Светлый фон

Галений хмыкнул, всмотрелся в пергамент. Выведенное еще рукой Абесибо Наура заклинание он знал наизусть, но сомнения продолжали терзать его, будто гримы.

Затем он достал из бархатного мешочка кандалы, которые в тот день, когда архимаг Абесибо ловил кельпи, обвились вокруг ее запястья, исцарапав его. На них засохла черная кровь. Галений оглядел ее мрачным взглядом, затем вздохнул и вылил в блюдце из принесенной бутыли воду. Вышло ровно половина кавы. Оставшееся он испил, отчего сосуд опустел. Больше источников чистой воды в пещере не осталось.

Чародей принялся шептать:

– Маруда’хаб Хугд’ватера Маруда’ноташано’фай…

Маруда’хаб Хугд’ватера Маруда’ноташано’фай…

Оскуриль стояла у стены и напряженно глядела на блюдечко. Долгое время маг шептал заклинание, но ничего не происходило. Наконец кровь на кандалах зашевелилась. Засохшая, она стала осыпаться, сползаться друг к другу, пока не склеилась в плотный сухой ком. Ком этот то ли покатился, то ли пополз к чашке, блестя в свете светильников, как смола.

Оскуриль сглотнула слюну и отошла. Чародей продолжил заклинание, зовя кельпи; костюм его взмок от напряжения, по спине заструился пот.

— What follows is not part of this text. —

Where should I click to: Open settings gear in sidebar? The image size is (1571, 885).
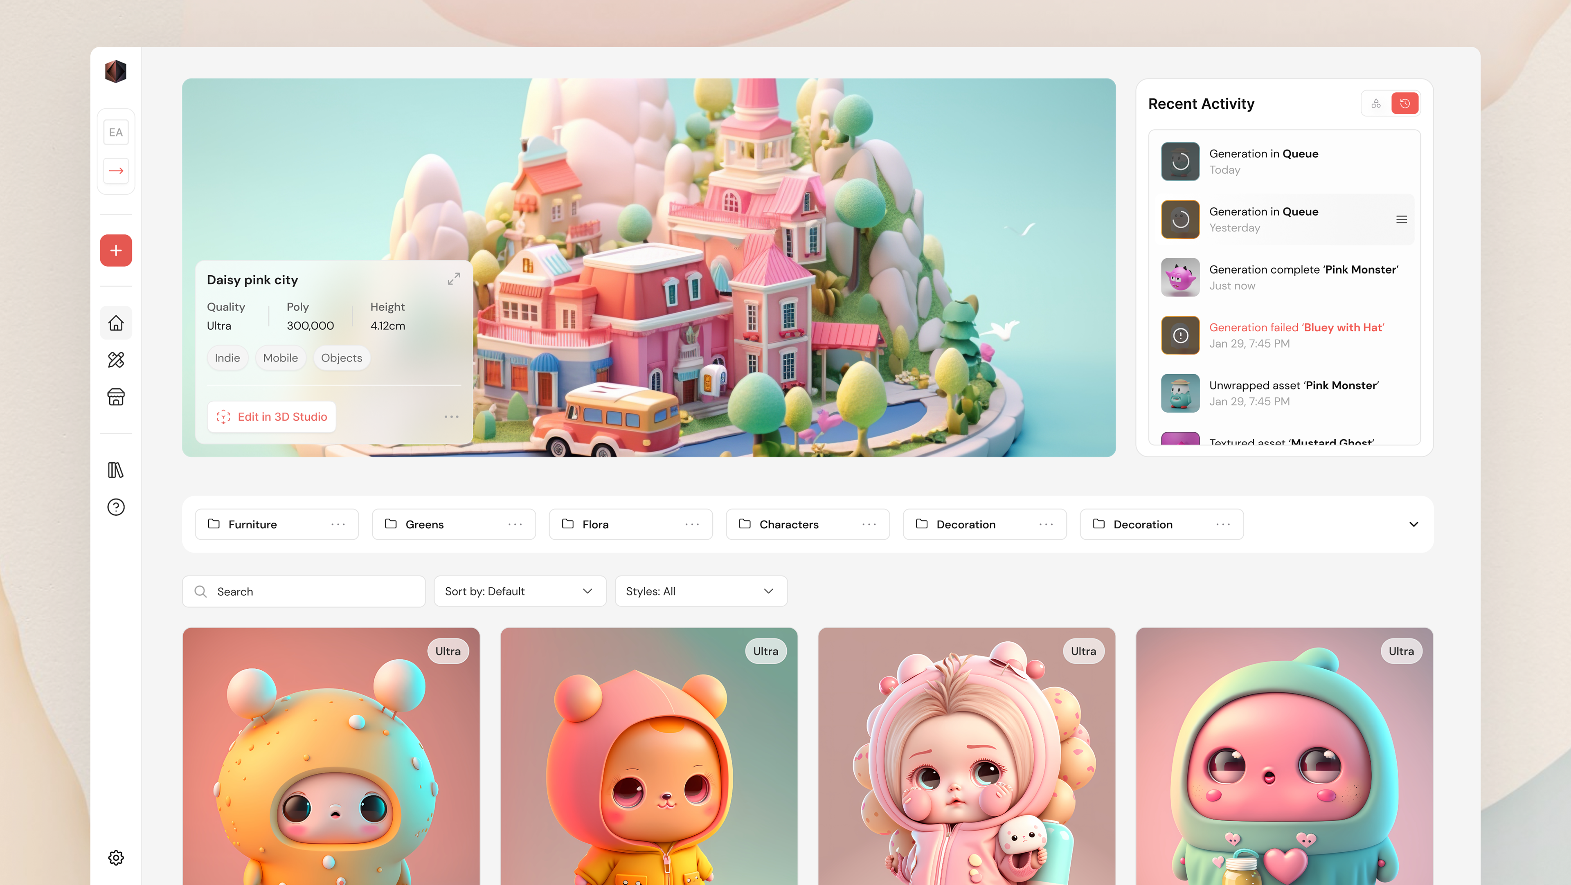click(x=116, y=858)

В конце концов ком растянулся в змеиное тело, плюхнулся в блюдце, напитался – и стал походить на речной ил. Он рос, вытягивался, раздувался от воды, которая не уменьшалась ни на каплю. И вот посреди пещеры показалась глубоко-черная лошадиная голова, причем лошадиная лишь отчасти. Из этой склизкой материи выделились белоснежные зубы… Казалось, будто существо силится принять четкую форму, но у него не выходит – слишком мало воды. Однако зов черной крови тянул в это самое место, и оно все-таки смогло воссоздать себе тело, встало на копыта, чтобы тут же рухнуть в известняк. Сил не хватало и для столь малого действа. Оглянувшись, беспомощная кобыла нашла мутным взором сидящего напротив чародея.

 

 

Галений отполз с циновки подальше, испуганно воззрился на Оскуриль. Та кивнула. С его губ продолжали срываться злые слова, удерживающие кобылицу на месте. Он готовился сделать то, что должно: прервать заклинание, чтобы следом выжечь воду в чашке и убить демоницу до того, как она, призванная, успеет исчезнуть. Однако он чувствовал, что кобылица явилась не целиком, а потому продолжал шептать, зовя ее. Она вдруг закричала дурным голосом: хриплым, нечеловеческим. Будто даже и не закричала, а заржала. Видя ее несчастное бессилие, стоящая у выхода Оскуриль тихо, но зло сказала:

– Слишком долго ты довлела над ним, порождение грязи и воды! Слишком долго пожирала его душу, не умея любить… – И она мило улыбнулась. – Но не бывать тому, чтобы он принадлежал кому-то еще, кроме меня! Убейте это отвратительное чудовище, Галений!